Pas d’analyse sur l’impressionnante succession des évènements qui rythme désormais les élections. Plutôt une réflexion sur le pouvoir. Entre désacralisation bienvenue et nécessité du maintien d’une distance symbolique.

On a comparé la non-candidature de Hollande à celle de Jacques Delors, au renoncement de Lionel Jospin mais je n’ai pas lu ou entendu de rapprochement avec la renonciation du pape Benoît XVI. Pourquoi ce rapprochement incongru entre une non-candidature et une démission, entre la sphère politique et la sphère religieuse ? Rien à voir ? Pas si sûr. Le départ du Pape précédent a constitué une rupture symbolique forte, une désacralisation de l’origine de son pouvoir. Jean-Paul II, malgré la maladie qui le diminuait aux yeux de tous, avait accepté de continuer son ministère car il considérait que ce n’était pas à lui de l’interrompre. Le pouvoir du Pape était plus grand que lui. Sa personne ne comptait pas. Benoît XVI a fait le choix inverse, il a assumé la dimension humaine de sa tâche et reconnu qu’il ne pouvait plus y faire face. Deux formes radicalement différentes de l’humilité : la soumission ou la démission. Mais au-delà des choix personnels, l’un et l’autre respectable, c’est la sacralité du pouvoir qui a été remise en cause. Le pouvoir, même pontifical, n’est plus un absolu. François Hollande, par sa propre renonciation ne va-t-il pas lui aussi contribuer – utilement – à la désacralisation de la monarchie républicaine ?
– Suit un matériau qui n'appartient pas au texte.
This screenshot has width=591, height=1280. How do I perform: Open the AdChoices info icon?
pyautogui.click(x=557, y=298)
Notre République s’accommode depuis longtemps d’une forme de monarchisme. Sans doute cela nous aide-t-il à supporter le fait d’avoir rompu avec une histoire millénaire en ayant coupé la tête d’un Roi ! Les Anglais qui avaient aussi procédé à une telle décapitation ont eu la sagesse de remettre sur le trône une dynastie, ce qui leur évite aujourd’hui de sacraliser leur premier ministre et laisse les pompes monarchiques à Windsor ou Buckingham sans interférences avec le fonctionnement de la démocratie britannique ! Notre manière de concilier l’histoire longue de l’Etat et la vie démocratique est bien plus problématique sous l’apparente évidence du choix républicain. Qu’on me comprenne bien : je ne suis pas en train de prôner le retour de la monarchie en France ; je suis au contraire heureux que Hollande, après avoir voulu sans réel succès être un président normal, normalise quelque peu notre rapport au pouvoir. Je trouve rafraichissant que l’on puisse renoncer même quand « ça ne s’est jamais vu » !
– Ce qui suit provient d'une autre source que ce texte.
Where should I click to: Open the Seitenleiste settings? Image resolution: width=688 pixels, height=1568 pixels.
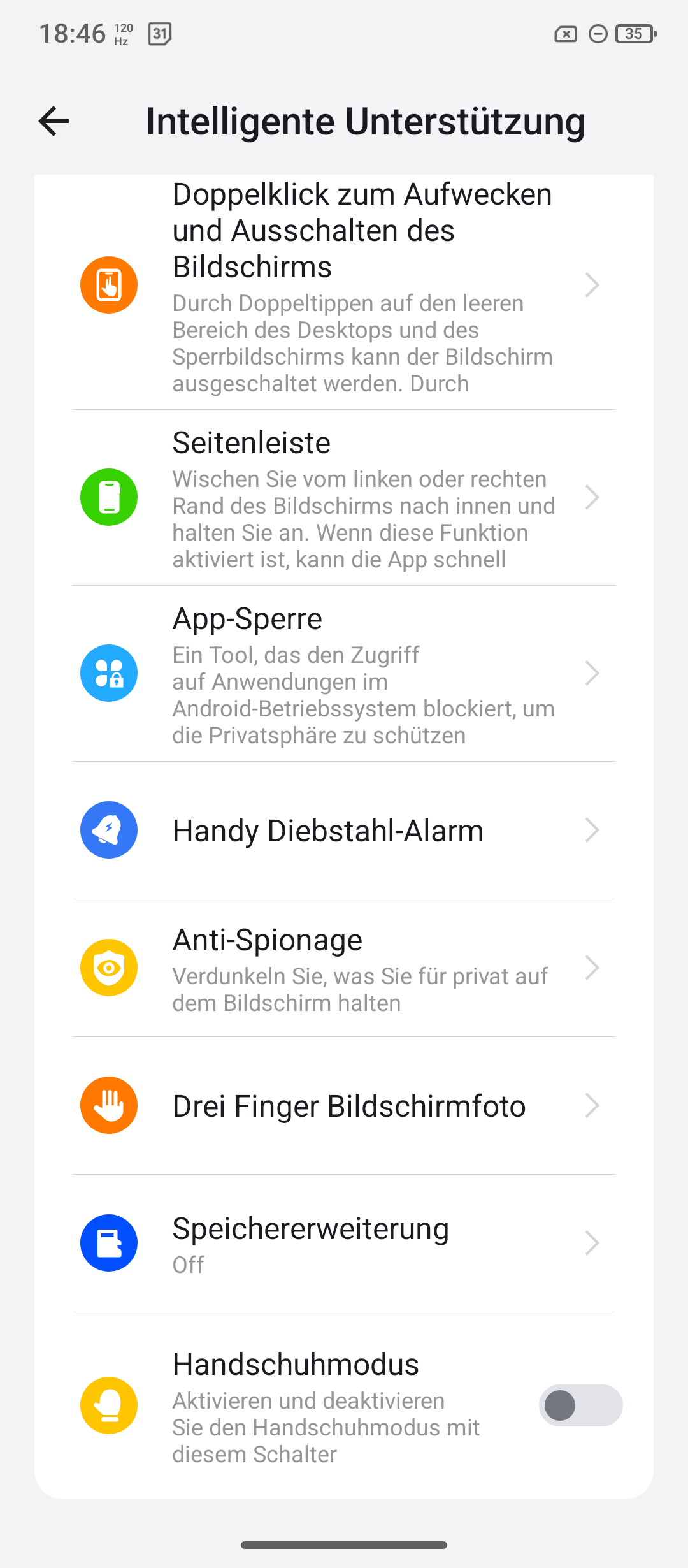pyautogui.click(x=344, y=498)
Cela fait longtemps que je dis la folie de notre système politique entièrement tourné vers « l’élection reine ». Voir notamment ce que j’avais écrit sur la sidération face à la toute puissance au moment de l’affaire Strauss-Kahn. Folie parce que ce pouvoir suprême n’est forcément qu’apparence. Le pouvoir est aujourd’hui beaucoup plus distribué qu’on ne le dit. Faire comme si tout allait se décider entre les murs de l’Elysée est un pur non-sens qui empêche de faire advenir une forme apaisée de rapport au pouvoir. Lorsque nous cesserons de nous tourner vers le pouvoir (forcément en haut de la hiérarchie républicaine) mais que nous chercherons en nous-même notre propre pouvoir d’agir, notre démocratie sera incomparablement plus vivante !

La monarchie républicaine nous infantilise et nous conduit à n’être qu’un peuple râleur et ingouvernable. Mais l’horizontalité totale de la société serait également néfaste. Alors qu’on cherche un pouvoir incarné, un pouvoir qui a réponse à tout, c’est d’un pouvoir représentatif et délibératif dont on a besoin pour être le pendant du développement du pouvoir d’agir. Moins de monarchie, plus de délibération représentative, plus de pouvoir d’agir citoyen. C’est cette équation que nous devons inventer.

Je me permets ici de reprendre ce que j’ai écrit dans « Citoyen pour quoi faire ? »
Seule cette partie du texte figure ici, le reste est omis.